§ ACTIVITY: Word for word, copy the lines beginning at the one with "You are a computer-use" and ending at the last line below; pictures stay out.
────────
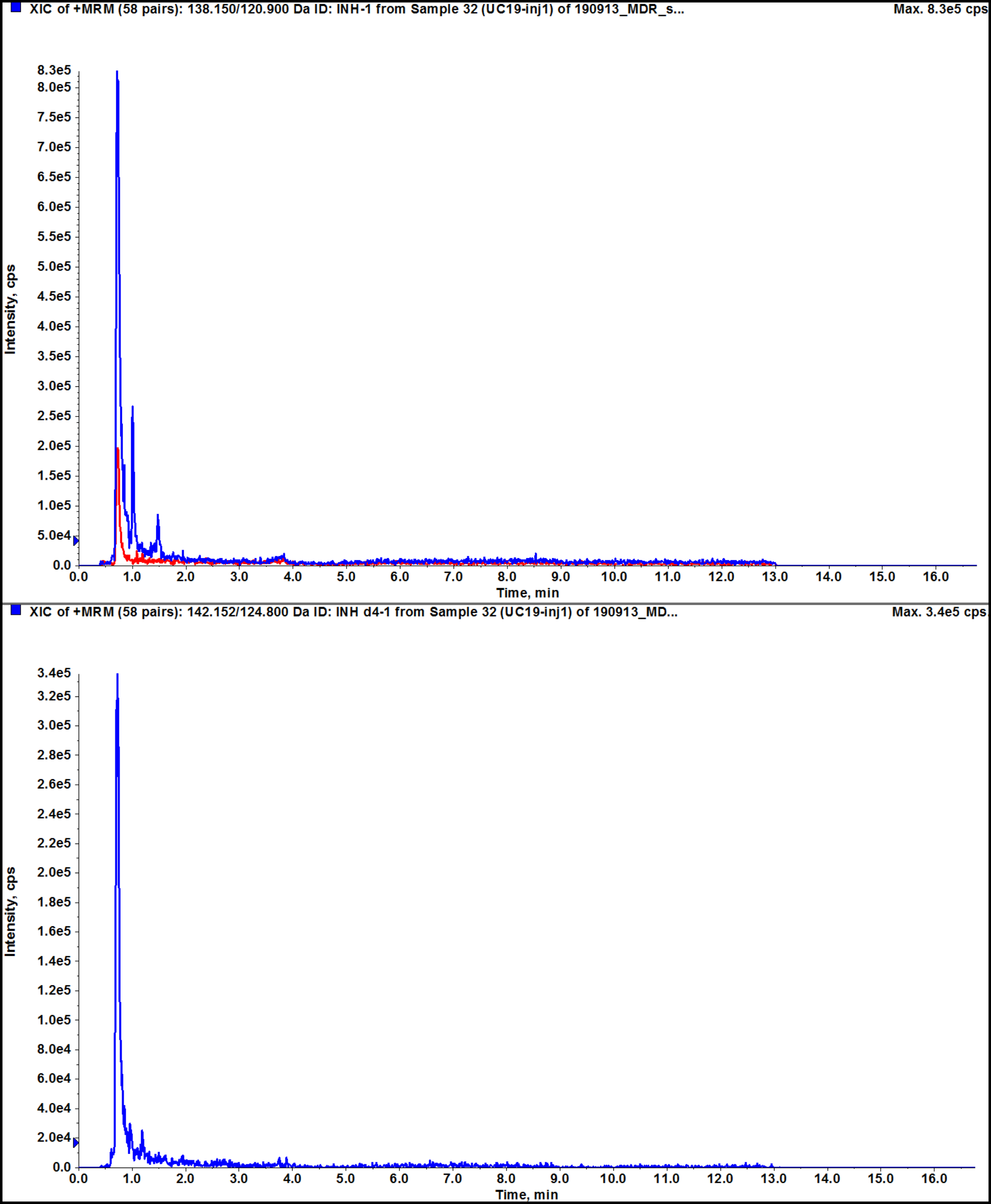Image resolution: width=991 pixels, height=1204 pixels.
Task: Click the bottom pane's 'Intensity, cps' axis label
Action: tap(10, 912)
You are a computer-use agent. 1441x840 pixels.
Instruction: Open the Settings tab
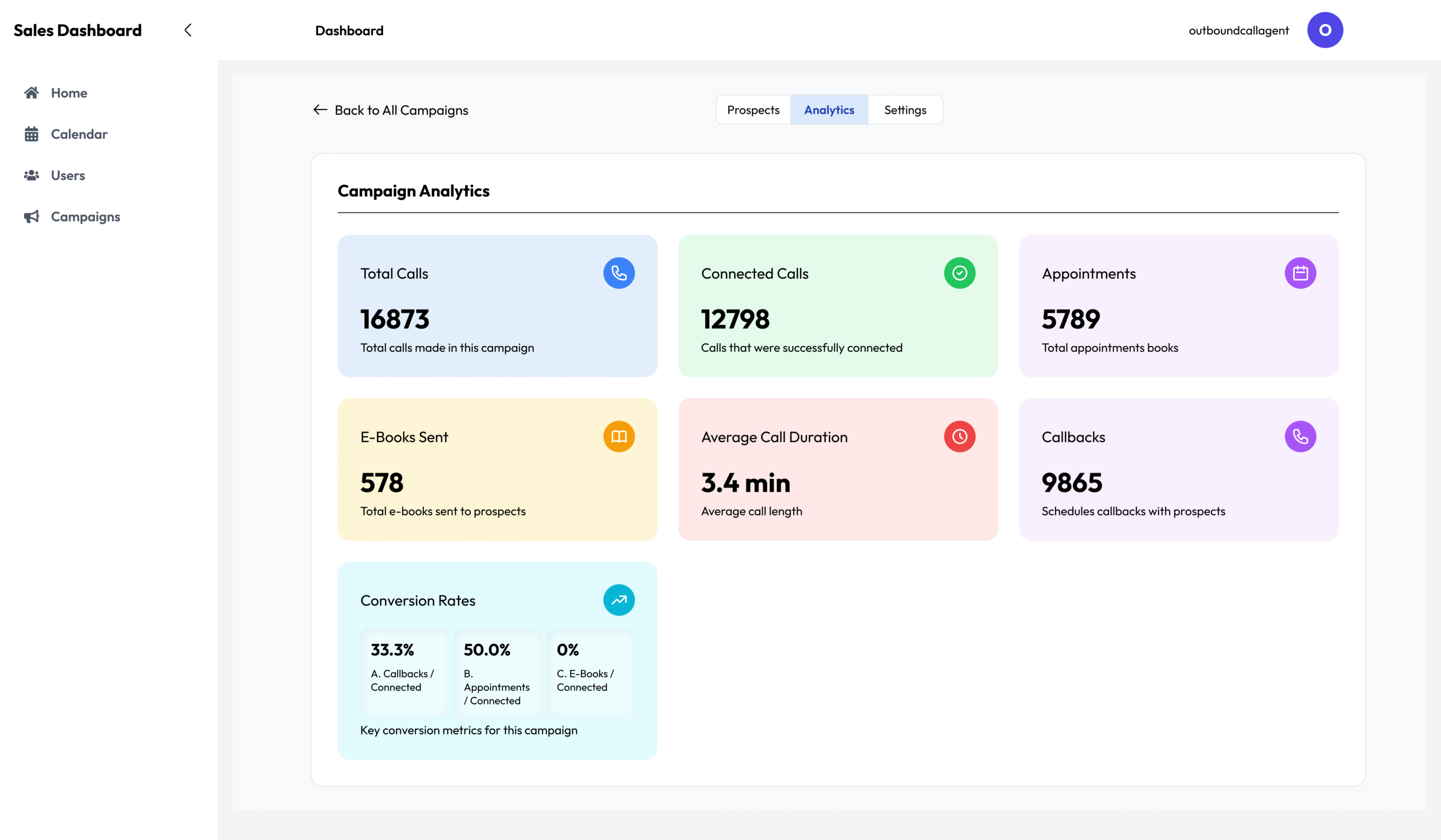click(x=905, y=110)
────────
§ SOLUTION FOR THIS PROBLEM:
You are a computer-use agent. 1441x840 pixels.
Instruction: Open the Settings tab
click(x=905, y=110)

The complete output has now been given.